É uma feliz decisão que M. Night Shyamalan tenha escolhido o Hospital Estadual de Allentown, na Pensilvânia, como o principal cenário de Vidro, o filme que, em princípio, encerra uma das trilogias mais heterodoxas que inspiraram a mitologia do super-herói. Aqui, o cineasta enfrentou uma radical mudança de regras: se a verdadeira natureza da narrativa se manifestava como guinada surpreendente tanto em Corpo Fechado (2000) – aproximação hiper-realista e deprimente da figura do super-herói – como em Fragmentado (2016) – aparente psychothriller que se transmudava em reflexão sobre a dor como força que engendra o supervilão –, aqui o ponto de partida já se insere explicitamente dentro do gênero. Talvez por essa razão, Vidro, ao contrário de seus antecessores, se veja obrigado a aplicar uma lógica narrativa rigorosa e expor suas surpresas – que existem – com cálculos óbvios e talvez previsíveis.

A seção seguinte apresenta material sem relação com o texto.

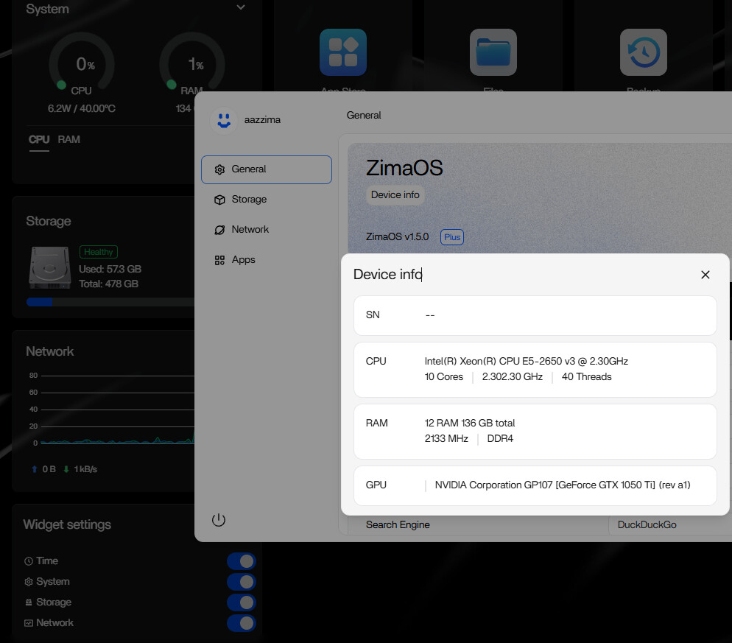Disable the System widget switch

[241, 582]
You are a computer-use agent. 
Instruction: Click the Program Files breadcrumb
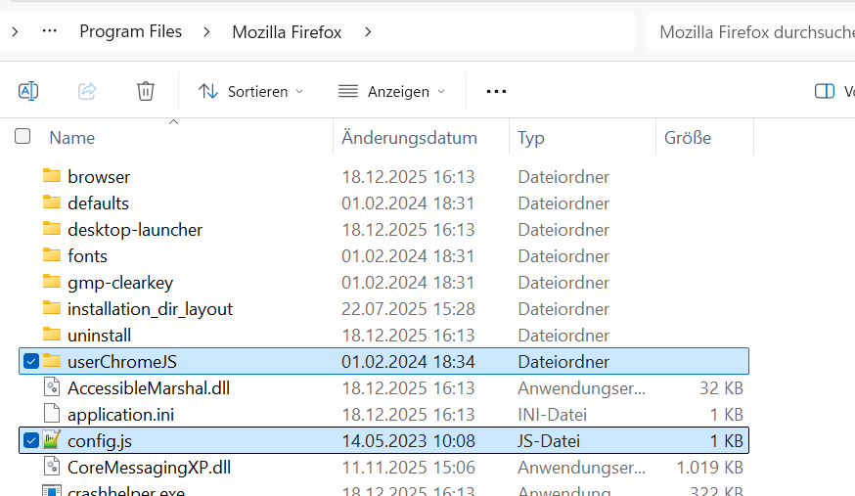(131, 31)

Apesar disso, Vidro mantém fortes linhas de parentesco com outras obsessões temáticas de Shyamalan: como em A Vila (2004) e A Dama na Água (2006), aqui falamos da construção de uma narrativa e dos efeitos tóxicos ou libertadora que tal história pode ter no público receptor, que acabará sendo seu público cativo e, também, seu círculo de iniciados. O cineasta, talvez presa da própria mitologia que construiu, toma as decisões narrativas mais consequentes – a do cenário do clímax final é modelar –, mas como sempre, o que mais brilha é outra coisa: o estilo, a fluidez da câmera percorrendo os espaços. Em suma, essa firme e cada vez mais anômala confiança no poder da encenação.